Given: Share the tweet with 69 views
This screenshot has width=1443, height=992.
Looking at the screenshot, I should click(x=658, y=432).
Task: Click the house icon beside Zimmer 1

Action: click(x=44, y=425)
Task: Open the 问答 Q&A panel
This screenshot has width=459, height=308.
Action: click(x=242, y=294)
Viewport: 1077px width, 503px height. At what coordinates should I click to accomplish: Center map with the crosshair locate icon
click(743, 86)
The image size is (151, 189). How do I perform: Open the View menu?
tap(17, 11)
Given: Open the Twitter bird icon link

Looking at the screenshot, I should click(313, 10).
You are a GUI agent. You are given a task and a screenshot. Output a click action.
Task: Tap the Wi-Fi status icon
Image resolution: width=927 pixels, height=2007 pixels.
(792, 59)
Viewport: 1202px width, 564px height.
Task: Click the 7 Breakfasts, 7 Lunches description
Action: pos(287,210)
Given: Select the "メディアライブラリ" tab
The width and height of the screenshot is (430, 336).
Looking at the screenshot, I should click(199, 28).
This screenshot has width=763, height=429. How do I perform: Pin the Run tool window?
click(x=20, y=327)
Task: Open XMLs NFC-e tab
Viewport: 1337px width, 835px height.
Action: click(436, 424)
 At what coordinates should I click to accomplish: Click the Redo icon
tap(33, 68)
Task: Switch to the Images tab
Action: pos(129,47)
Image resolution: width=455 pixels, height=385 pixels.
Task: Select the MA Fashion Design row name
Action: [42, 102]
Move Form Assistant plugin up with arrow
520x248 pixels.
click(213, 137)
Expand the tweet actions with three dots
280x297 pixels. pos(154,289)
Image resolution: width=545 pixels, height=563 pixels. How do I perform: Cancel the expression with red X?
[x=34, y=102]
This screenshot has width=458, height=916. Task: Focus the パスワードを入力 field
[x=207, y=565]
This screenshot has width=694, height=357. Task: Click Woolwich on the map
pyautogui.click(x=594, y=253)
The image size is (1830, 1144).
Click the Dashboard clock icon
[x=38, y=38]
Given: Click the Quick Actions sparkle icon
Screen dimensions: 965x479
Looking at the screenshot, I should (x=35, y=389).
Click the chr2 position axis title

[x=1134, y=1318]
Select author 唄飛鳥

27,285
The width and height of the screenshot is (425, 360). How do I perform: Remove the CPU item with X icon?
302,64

**REQUEST:** Copy out the records again word for word, starting at the top and going through the line that contains "Action: [42, 102]".

**SOLUTION TO THE EXERCISE:**
Given: Share the tweet with 69 views
This screenshot has width=1443, height=992.
Looking at the screenshot, I should click(x=658, y=432).
Task: Click the house icon beside Zimmer 1

Action: click(x=44, y=425)
Task: Open the 问答 Q&A panel
This screenshot has width=459, height=308.
Action: click(x=242, y=294)
Viewport: 1077px width, 503px height. At what coordinates should I click to accomplish: Center map with the crosshair locate icon
click(743, 86)
The image size is (151, 189). How do I perform: Open the View menu?
tap(17, 11)
Given: Open the Twitter bird icon link

Looking at the screenshot, I should click(313, 10).
You are a GUI agent. You are given a task and a screenshot. Output a click action.
Task: Tap the Wi-Fi status icon
Image resolution: width=927 pixels, height=2007 pixels.
(792, 59)
Viewport: 1202px width, 564px height.
Task: Click the 7 Breakfasts, 7 Lunches description
Action: pos(287,210)
Given: Select the "メディアライブラリ" tab
The width and height of the screenshot is (430, 336).
Looking at the screenshot, I should click(199, 28).
This screenshot has width=763, height=429. How do I perform: Pin the Run tool window?
click(x=20, y=327)
Task: Open XMLs NFC-e tab
Viewport: 1337px width, 835px height.
Action: click(436, 424)
 At what coordinates should I click to accomplish: Click the Redo icon
tap(33, 68)
Task: Switch to the Images tab
Action: pos(129,47)
Image resolution: width=455 pixels, height=385 pixels.
Task: Select the MA Fashion Design row name
Action: [42, 102]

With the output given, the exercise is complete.